--- SOURCE MATERIAL ---

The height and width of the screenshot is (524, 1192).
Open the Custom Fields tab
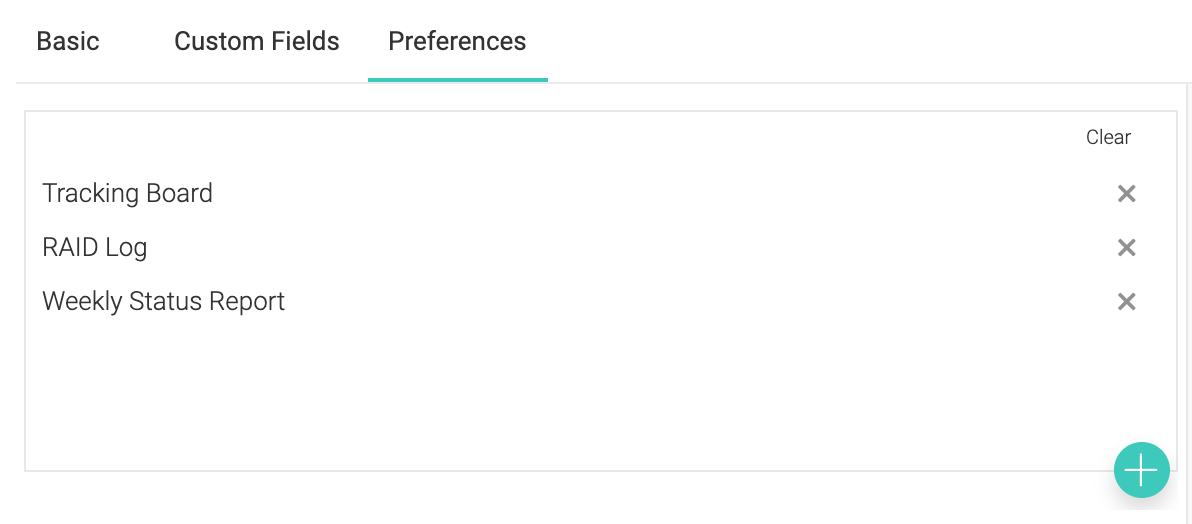pyautogui.click(x=257, y=41)
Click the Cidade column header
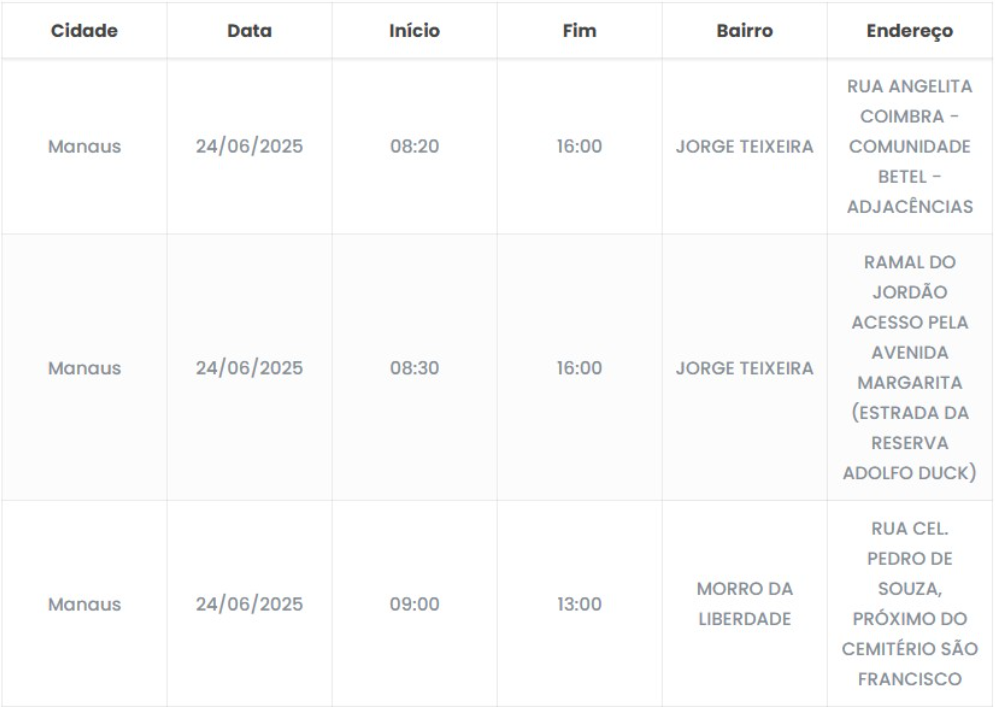 point(84,31)
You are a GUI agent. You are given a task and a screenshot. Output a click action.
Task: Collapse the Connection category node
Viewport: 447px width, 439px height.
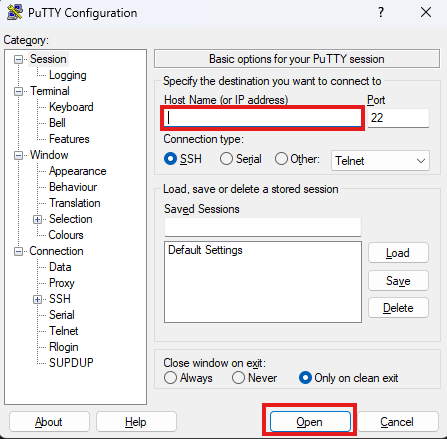pyautogui.click(x=18, y=251)
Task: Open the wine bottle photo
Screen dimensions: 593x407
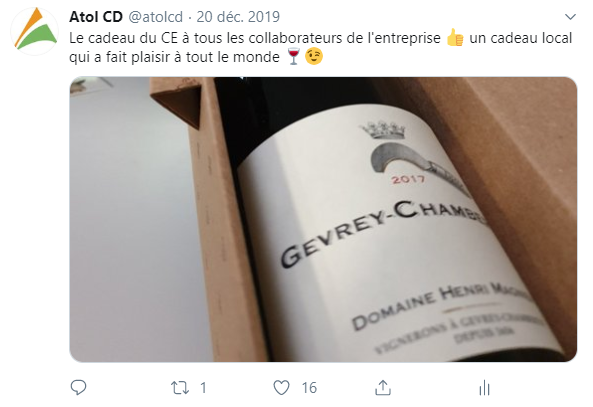Action: point(323,219)
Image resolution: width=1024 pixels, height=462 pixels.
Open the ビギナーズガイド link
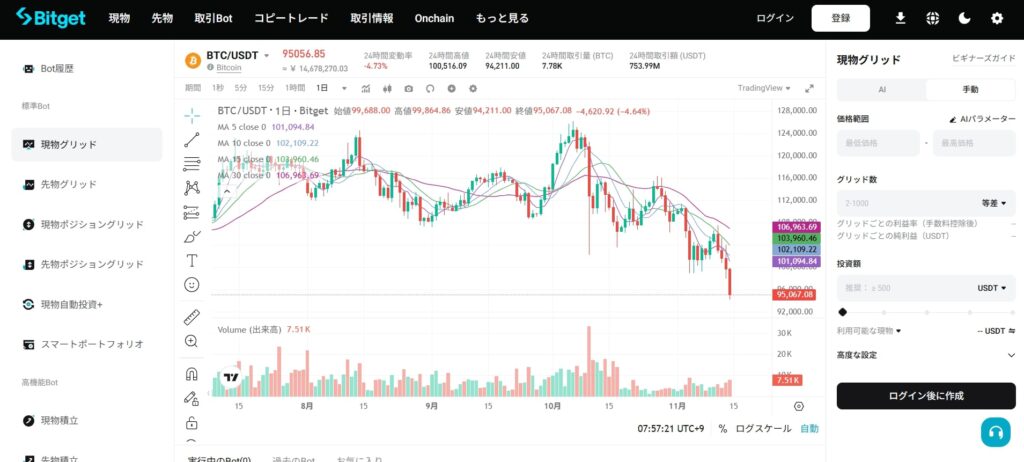(x=984, y=60)
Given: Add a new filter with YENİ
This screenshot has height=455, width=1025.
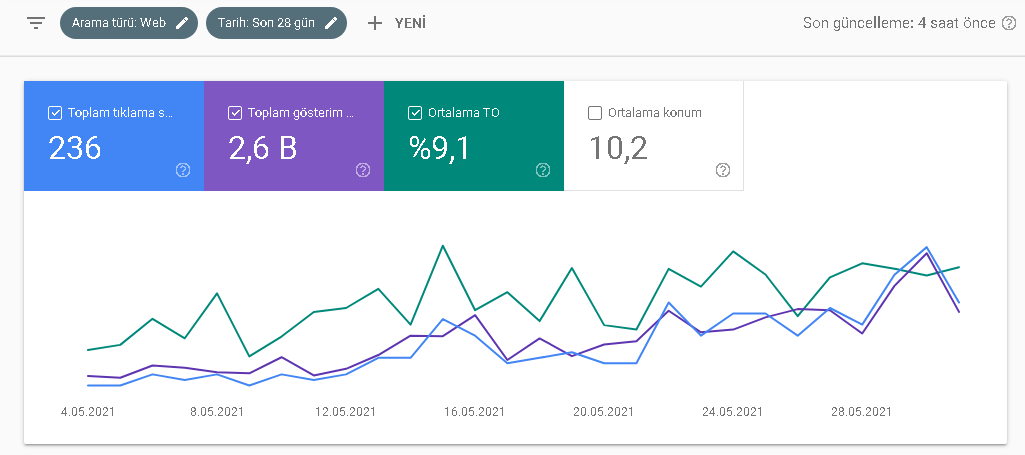Looking at the screenshot, I should (x=396, y=24).
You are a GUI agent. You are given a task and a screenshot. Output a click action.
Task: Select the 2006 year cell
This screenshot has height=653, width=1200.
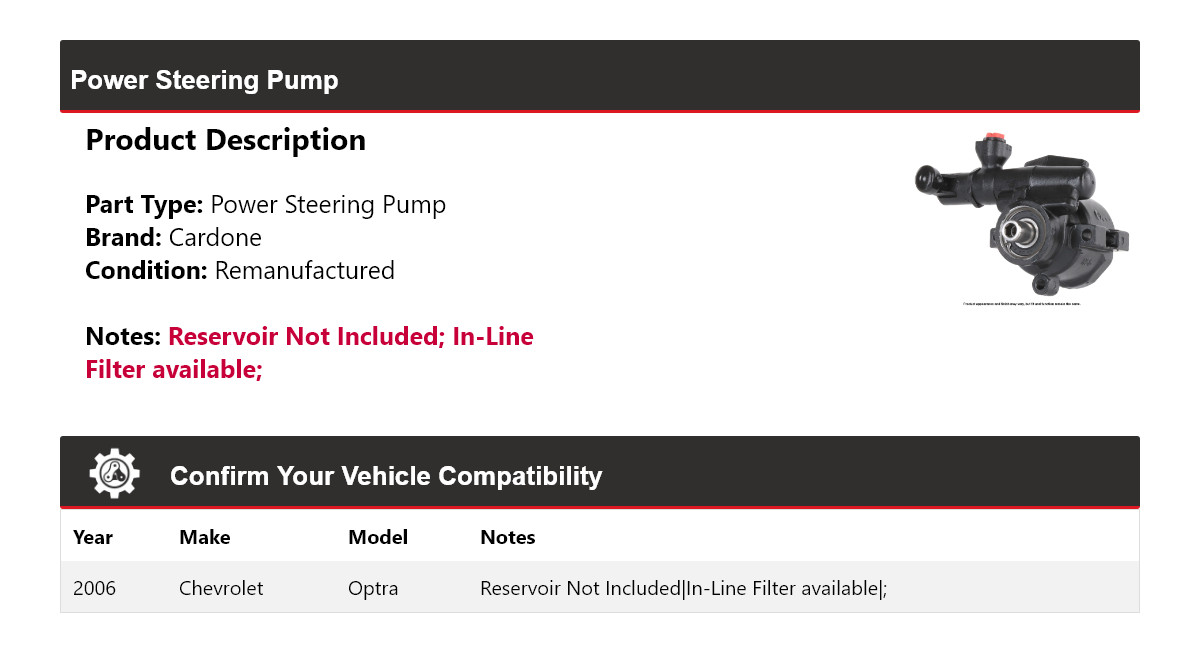(x=94, y=588)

---

§ **ASSIGNMENT**: Give again, word for word, the line containing "Task: Select the 2006 year cell" and every line after it to the end of the records; leave out the pictures.

§ **RESPONSE TO THE TASK**:
Task: Select the 2006 year cell
This screenshot has height=653, width=1200.
(x=94, y=588)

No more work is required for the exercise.